▸ Tareas:
a) En el texto para analizar, ¿en qué periódico apareció publicada una versión de la columna sobre el grafeno?
b) Repite del texto para analizar el fragmento comprendido entre "Si en los últimos" y "de nuestra vida.", ambos incluidos.
c) Continúa la columna sobre los sensores del texto para analizar a partir de su última oración.

Algo intrigante para los que estudian la ciencia de los materiales es que con el grafeno nos estaríamos acercando a varios límites impuestos por las leyes de la física: el límite de la conductividad eléctrica y térmica, el límite de la fuerza estructural, el límite de la delgadez de las cosas. Estamos en el umbral de un hito en la historia de la transformación de la materia por los humanos. Si, algún día, arqueólogos del futuro –quizás de origen extraterrestre–, analizaran las reliquias de la civilización del siglo XXI, tal vez concluirían que, así como existió la Edad de Piedra y la de Bronce, la nuestra, que apenas comienza, fue la Edad del Carbono.

Una versión de esta columna apareció publicada en El Heraldo de Barranquilla el 11 de octubre de 2010.

lunes, 4 de octubre de 2010

Oficios que se irán


Si en los últimos veinte años hemos estado en la sociedad de la pantalla, como afirmé aquí hace dos semanas, ahora nos dirigimos hacia el mundo del sensor. Sin hacerse notar demasiado estos dispositivos se han infiltrado poco a poco en todos lados, y pronto será común su concurso silencioso en el registro y la tabulación de cada rumor de nuestra vida.

▸ Datos proporcionados:
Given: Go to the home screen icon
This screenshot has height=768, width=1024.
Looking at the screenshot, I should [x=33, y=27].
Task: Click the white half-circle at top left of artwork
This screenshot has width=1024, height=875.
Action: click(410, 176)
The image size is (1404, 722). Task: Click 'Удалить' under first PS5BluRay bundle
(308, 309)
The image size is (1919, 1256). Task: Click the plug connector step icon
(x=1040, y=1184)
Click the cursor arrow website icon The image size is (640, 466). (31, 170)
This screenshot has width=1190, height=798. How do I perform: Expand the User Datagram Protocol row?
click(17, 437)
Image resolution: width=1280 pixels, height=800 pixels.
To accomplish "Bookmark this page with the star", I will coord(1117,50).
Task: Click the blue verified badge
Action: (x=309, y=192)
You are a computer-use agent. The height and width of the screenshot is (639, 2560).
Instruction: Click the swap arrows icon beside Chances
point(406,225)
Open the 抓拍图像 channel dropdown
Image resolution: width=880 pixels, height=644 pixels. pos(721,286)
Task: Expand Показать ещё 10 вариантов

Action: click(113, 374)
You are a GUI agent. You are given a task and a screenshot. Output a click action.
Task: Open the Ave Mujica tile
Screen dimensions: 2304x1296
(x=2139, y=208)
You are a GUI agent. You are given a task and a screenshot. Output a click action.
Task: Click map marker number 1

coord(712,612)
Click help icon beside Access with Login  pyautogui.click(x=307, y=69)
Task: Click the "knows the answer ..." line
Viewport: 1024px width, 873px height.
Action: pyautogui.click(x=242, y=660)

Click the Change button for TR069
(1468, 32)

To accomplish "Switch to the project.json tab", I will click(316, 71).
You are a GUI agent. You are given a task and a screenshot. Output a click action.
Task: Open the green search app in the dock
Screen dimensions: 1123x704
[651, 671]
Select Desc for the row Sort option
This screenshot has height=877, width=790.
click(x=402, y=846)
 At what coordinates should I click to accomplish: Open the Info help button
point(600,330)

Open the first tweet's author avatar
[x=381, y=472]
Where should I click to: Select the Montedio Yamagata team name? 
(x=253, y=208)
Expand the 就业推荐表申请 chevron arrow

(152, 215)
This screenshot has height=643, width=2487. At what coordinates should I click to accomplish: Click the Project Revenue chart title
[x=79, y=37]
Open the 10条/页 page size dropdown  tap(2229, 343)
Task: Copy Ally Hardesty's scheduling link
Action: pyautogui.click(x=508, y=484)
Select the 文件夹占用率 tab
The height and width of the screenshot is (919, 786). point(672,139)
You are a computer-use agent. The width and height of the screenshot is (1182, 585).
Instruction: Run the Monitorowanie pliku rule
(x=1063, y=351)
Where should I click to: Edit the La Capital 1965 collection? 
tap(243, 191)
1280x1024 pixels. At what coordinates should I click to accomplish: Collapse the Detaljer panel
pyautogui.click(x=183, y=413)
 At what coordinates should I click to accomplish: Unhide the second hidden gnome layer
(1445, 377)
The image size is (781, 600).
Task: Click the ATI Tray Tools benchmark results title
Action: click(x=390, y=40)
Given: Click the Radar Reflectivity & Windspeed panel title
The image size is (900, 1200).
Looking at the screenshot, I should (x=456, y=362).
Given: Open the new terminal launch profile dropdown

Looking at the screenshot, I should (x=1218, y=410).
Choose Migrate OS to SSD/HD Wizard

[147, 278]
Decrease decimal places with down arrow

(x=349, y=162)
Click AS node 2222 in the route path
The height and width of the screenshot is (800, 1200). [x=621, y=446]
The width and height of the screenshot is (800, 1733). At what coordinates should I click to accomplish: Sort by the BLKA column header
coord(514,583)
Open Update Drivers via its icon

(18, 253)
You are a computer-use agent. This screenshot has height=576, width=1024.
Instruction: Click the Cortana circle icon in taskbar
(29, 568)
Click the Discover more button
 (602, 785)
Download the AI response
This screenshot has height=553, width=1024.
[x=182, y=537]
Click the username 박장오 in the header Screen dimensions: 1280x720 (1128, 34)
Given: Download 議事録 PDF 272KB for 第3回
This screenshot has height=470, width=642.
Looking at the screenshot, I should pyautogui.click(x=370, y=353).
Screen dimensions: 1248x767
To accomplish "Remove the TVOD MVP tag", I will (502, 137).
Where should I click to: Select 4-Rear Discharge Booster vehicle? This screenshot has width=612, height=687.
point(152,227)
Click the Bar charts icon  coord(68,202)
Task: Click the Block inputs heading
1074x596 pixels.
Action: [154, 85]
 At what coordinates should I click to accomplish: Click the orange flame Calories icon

▸ Respuestas por tarea:
a) En El Heraldo de Barranquilla.

b)
Si en los últimos veinte años hemos estado en la sociedad de la pantalla, como afirmé aquí hace dos semanas, ahora nos dirigimos hacia el mundo del sensor. Sin hacerse notar demasiado estos dispositivos se han infiltrado poco a poco en todos lados, y pronto será común su concurso silencioso en el registro y la tabulación de cada rumor de nuestra vida.

c)
Ya los cargamos en el bolsillo. La mayoría de los celulares modernos contienen sensores de la red GPS, que es un sistema de satélites que permite conocer las coordenadas geográficas de cualquier punto sobre la Tierra. Casi todos andamos con un aparato que puede ubicarnos hasta en alta mar con más precisión que el sextante y las cartas de navegación de antes. Los teléfonos más avanzados, como el iPhone, tienen además sensores de posición que le indican no solo su lugar en el globo, sino su posición relativa en el espacio. Sin contar con ningún punto de referencia, el aparato “sabe” si está inclinado, si está boca arriba o boca abajo, si se está moviendo y a qué velocidad. La última consola de Nintendo, la Wii, asombró al mundo de los videojuegos con un nuevo control que en lugar de un joystick cuenta con ojos electrónicos que miran al jugador, leen sus movimientos, y los traducen en instrucciones para los personajes en el juego; ya Microsoft y Sony han prometido sistemas aún más ambiciosos para registrar movimiento.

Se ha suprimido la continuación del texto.